There is a palpable sense of energy and potential around BPHC that I don’t sense when I meet with other Performing Provider Systems (PPS). But while we’re very eager and enthusiastic, big change can also be a very scary thing. We are about to enter this new world and, understandably, there is some anxiety about what it all means. It comes at a time when we are learning how to embrace partnership with two very different types of partners: our patients and our community.
Healthcare transformation requires a great deal of patient participation. Here’s one example. There is a requirement now for creating patient care plans, but rather than physicians telling a patient what they should want, it’s incumbent on the patient to express his or her own health goals. This level of empowerment recognizes the patient as a true partner. We’re simply a supporting character in helping them reach their goals.
What does this mean on a practical level? In the case of a patient with diabetes, the physician might have once said, “My plan is to lower your A1C.” The patient may be able to relate to that. Yet, if creating her own care plan, she is more likely to say, “My goal is to be able to go to my daughter’s wedding this summer and I want to wear that nice dress. So tell me how can I do that?”
That’s a very different way of looking at wellness, a very different motivational factor. The clinician and care team need to look at a health goal the way the patient expresses it. This changes the dynamic and puts the patient in charge of where the care plan is going and why.
In the past, we invited community organizations to come to the table and participate with us – to be members of committees we run. That’s changed. Now, as more care and wellness services move into the community they’re voice and leadership is critical and they’re coming to the table as co-chairs and as leads. This means that now we learn to work with them as partners who are not subservient to our cause because they’re smaller and/or not clinical.
Presently, we’re involved in a health literacy initiative with our community organizations. When you speak to people in healthcare they acknowledge that these organizations have a cultural competency that serves the community better than we can. They’re better attuned, they speak the language, and they provide niche services effectively to specific community populations. Instead of pulling cultural competency from them into hospital programs, it seems to make more sense to build on the competency they already have and support them to educate our community to better navigate the healthcare system and get the most out of available services.
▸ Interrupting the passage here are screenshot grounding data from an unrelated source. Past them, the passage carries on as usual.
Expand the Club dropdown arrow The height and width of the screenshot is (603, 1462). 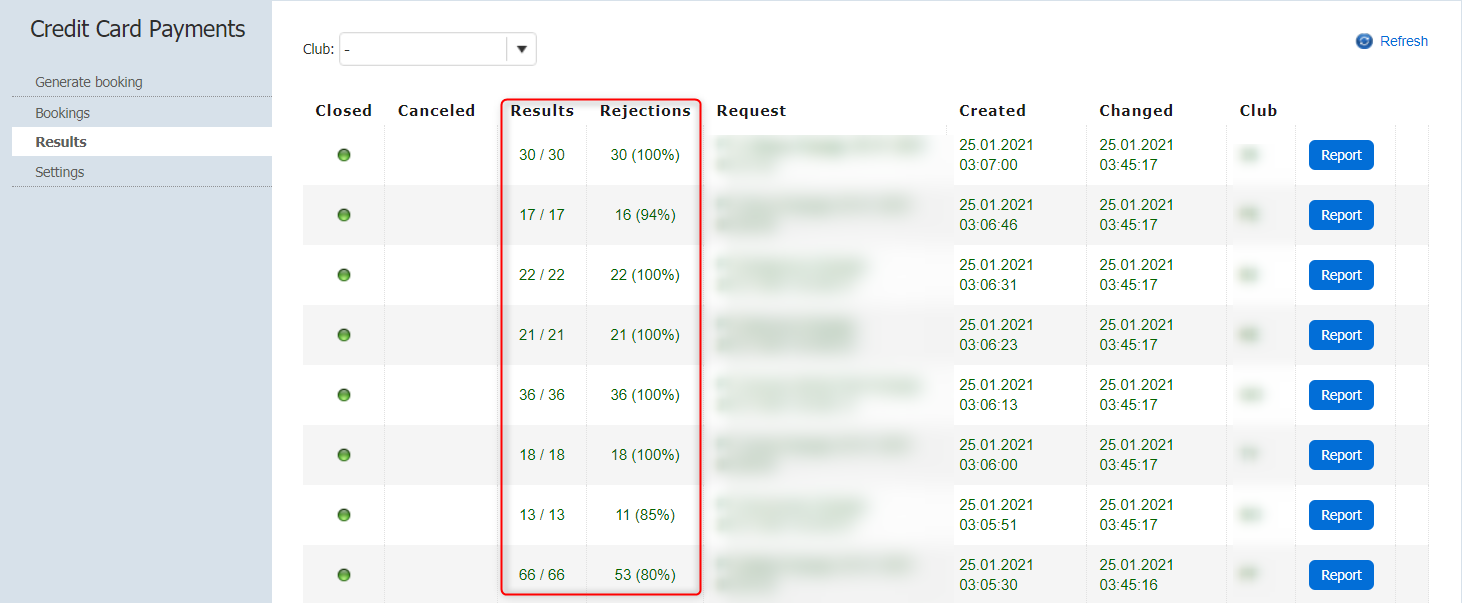click(x=521, y=49)
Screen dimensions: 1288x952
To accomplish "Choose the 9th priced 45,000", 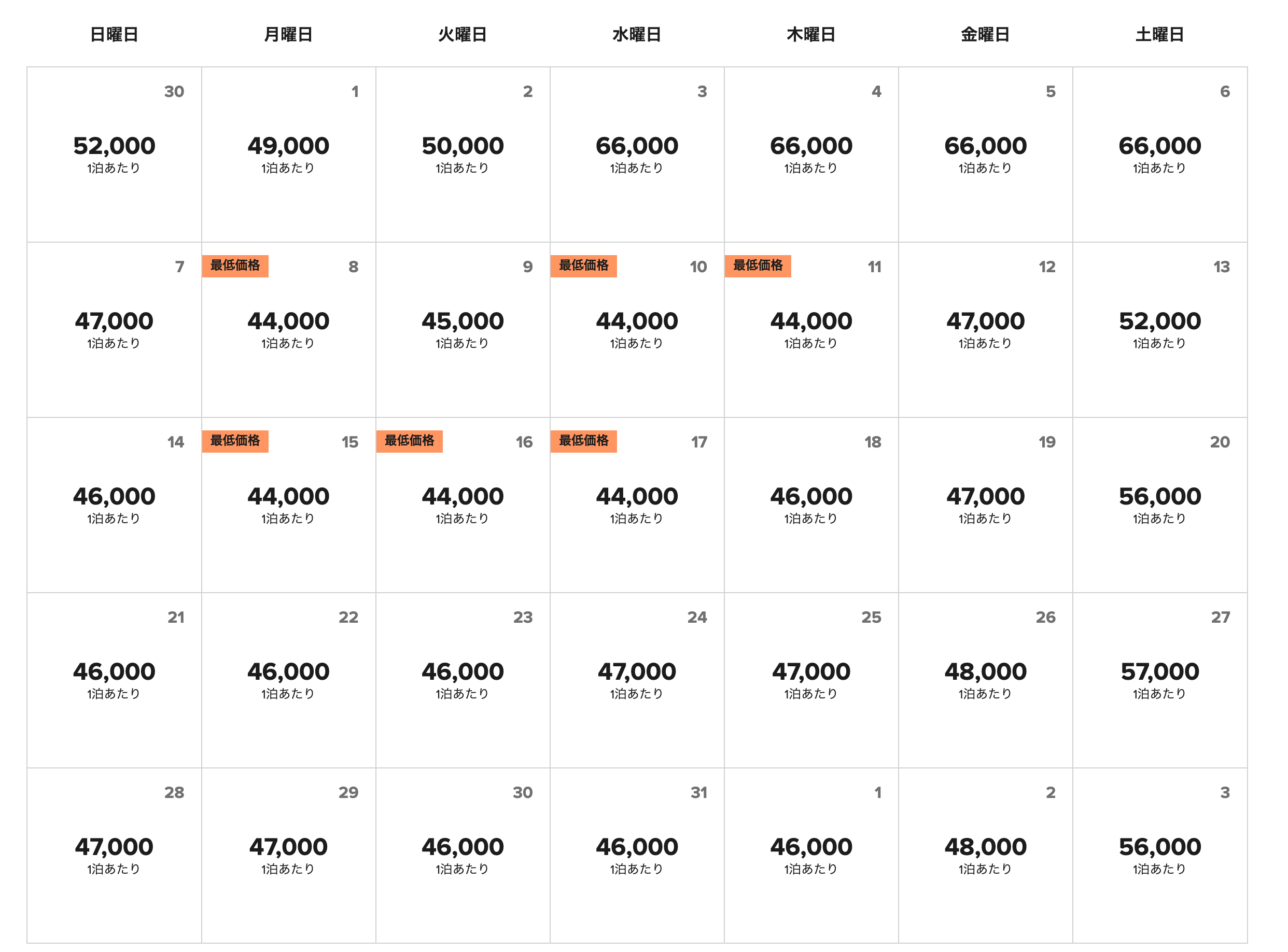I will pos(463,330).
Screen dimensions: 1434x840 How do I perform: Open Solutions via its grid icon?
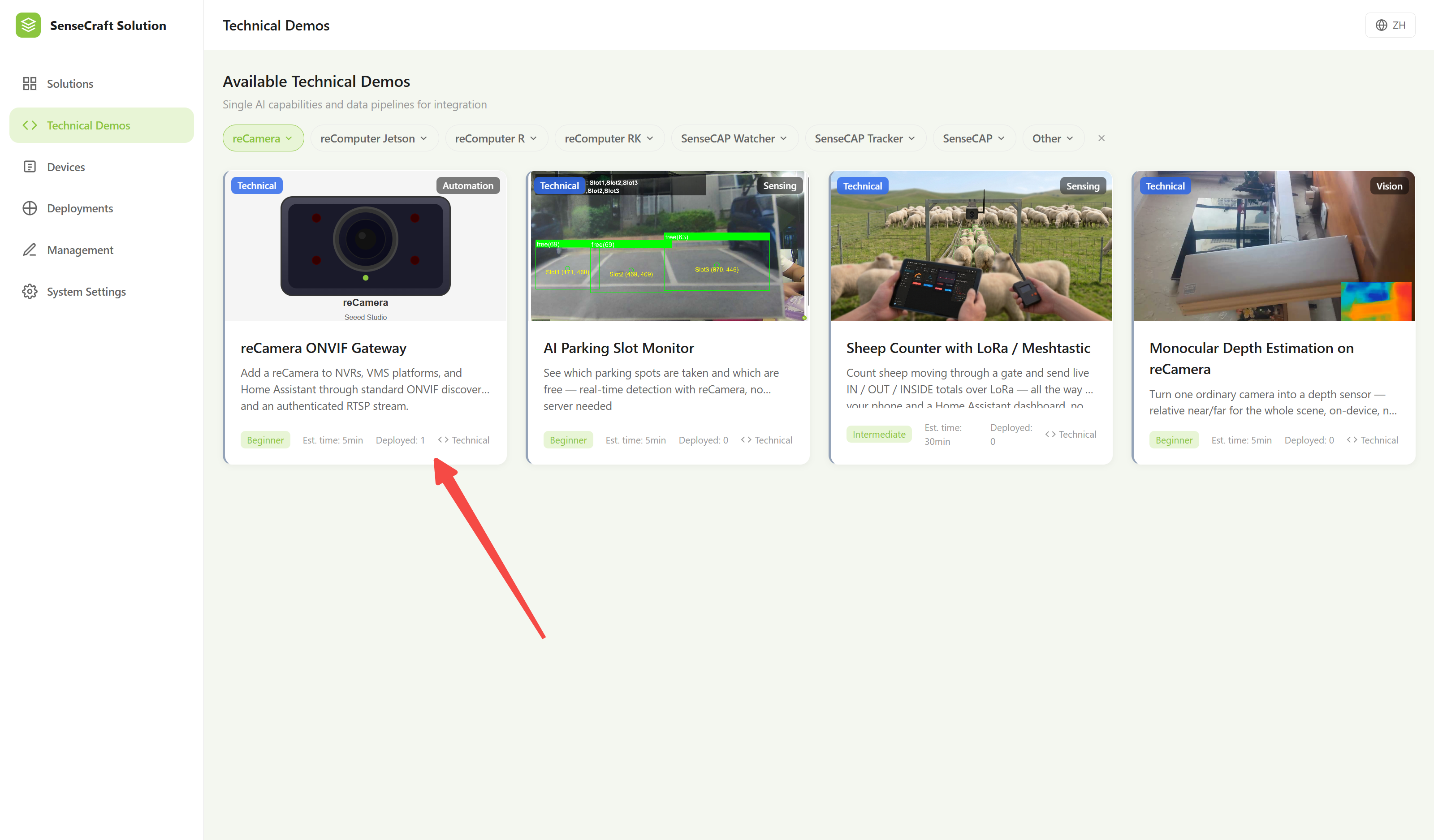point(30,84)
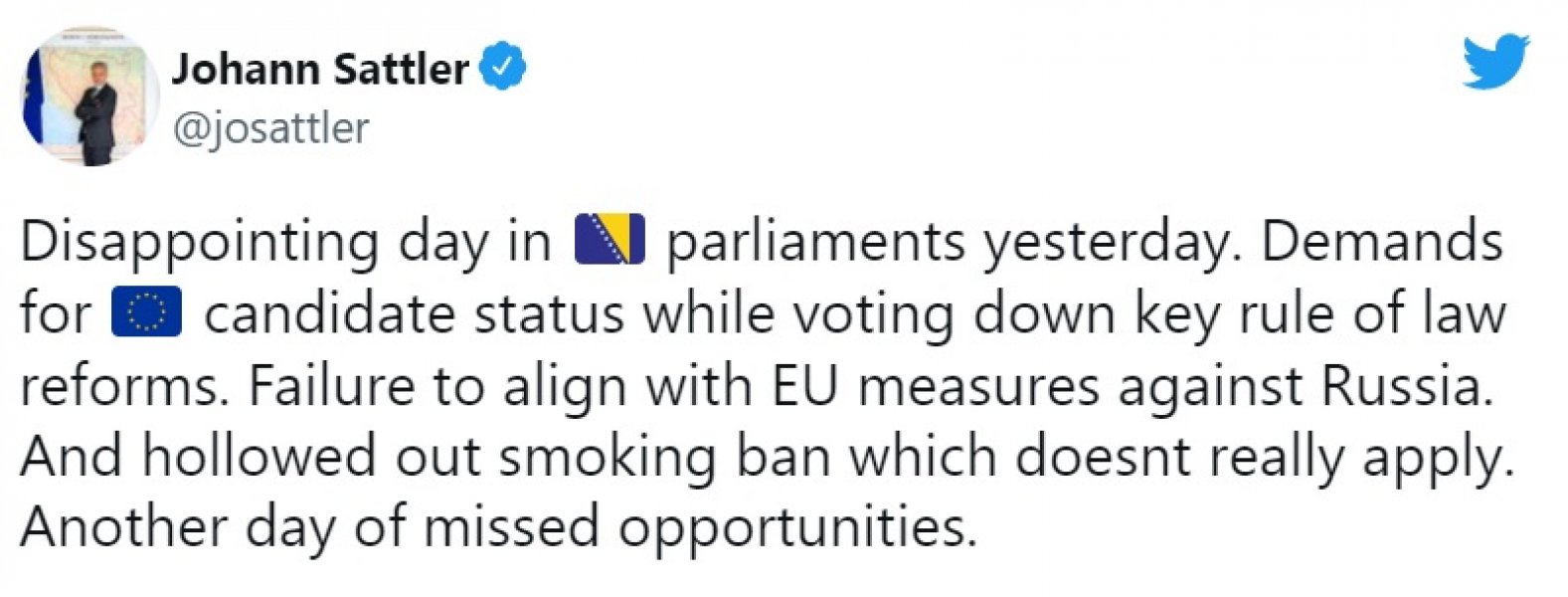Click the phrase "Another day" in the last line
Viewport: 1568px width, 597px height.
tap(178, 529)
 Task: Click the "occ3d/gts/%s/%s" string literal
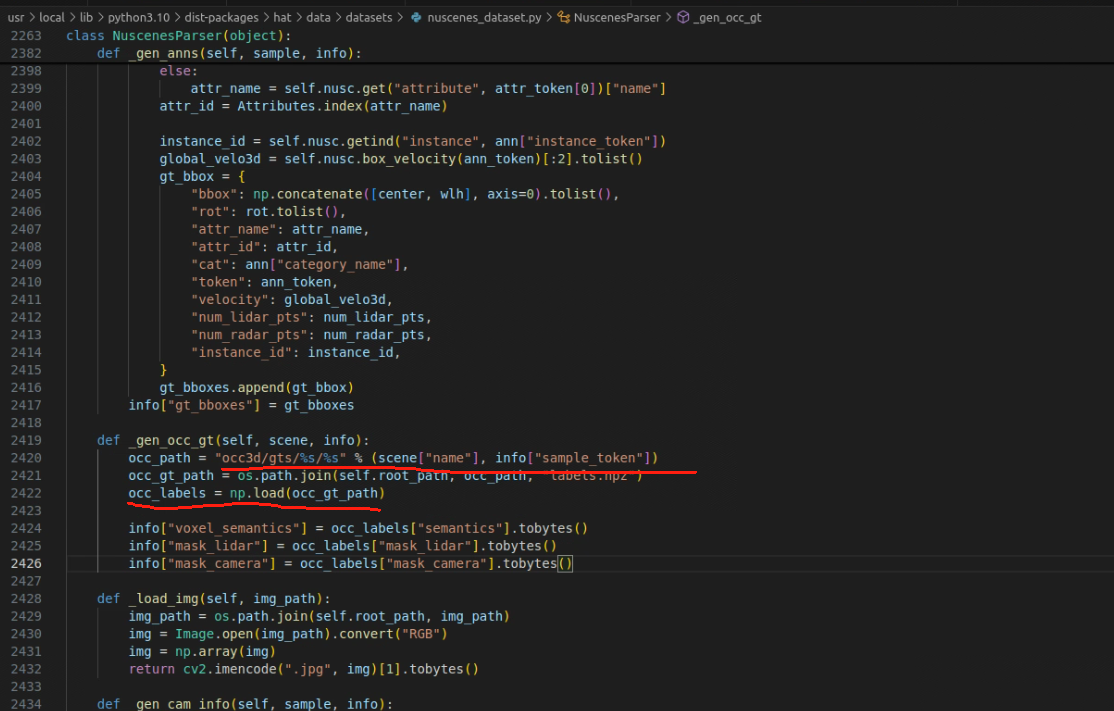click(x=280, y=458)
We’ve seen a disconnect between our changing system and our community’s expectations of care. Who’s educating our community about the new care system being built? Well, we’ve stepped to the plate and started to collaborate with our community organizations on ways to educate and prepare their clients to access and make better use of redesigned services. The idea is to educate before individuals are in a time of crisis and need, and provide them with guidance at a time when they’re more relaxed and can absorb information better.
We’re teaching community organizations about basic health literacy and the navigation skills their clients will need in this new environment. This includes answering the questions: What’s a primary care provider? Why do you need one? When do you use a primary care provider as opposed to one who provides urgent or emergency care? Before patients need a care plan, they should understand what it looks like, what information it includes and how they can use it. Maybe the first time somebody sees a care plan shouldn’t be when they’re in front of a physician.
We’re also working to engage provider organizations in our PPS in a logical sequence – starting with primary care, then following with behavioral health and social services and finally with long-term care and home care providers – and helping to support them as they adopt and implement evidenced based processes and workflows that can help standardize care across the PPS, improve quality and forge more robust connections between organizations. While DSRIP offers us opportunities to integrate and improve patient care, it also helps us to support these linkages with more efficient information sharing tools and processes which will help people collaborate better within and across partner organizations. It’s a journey that will take time, but one that we believe will certainly be worth the effort.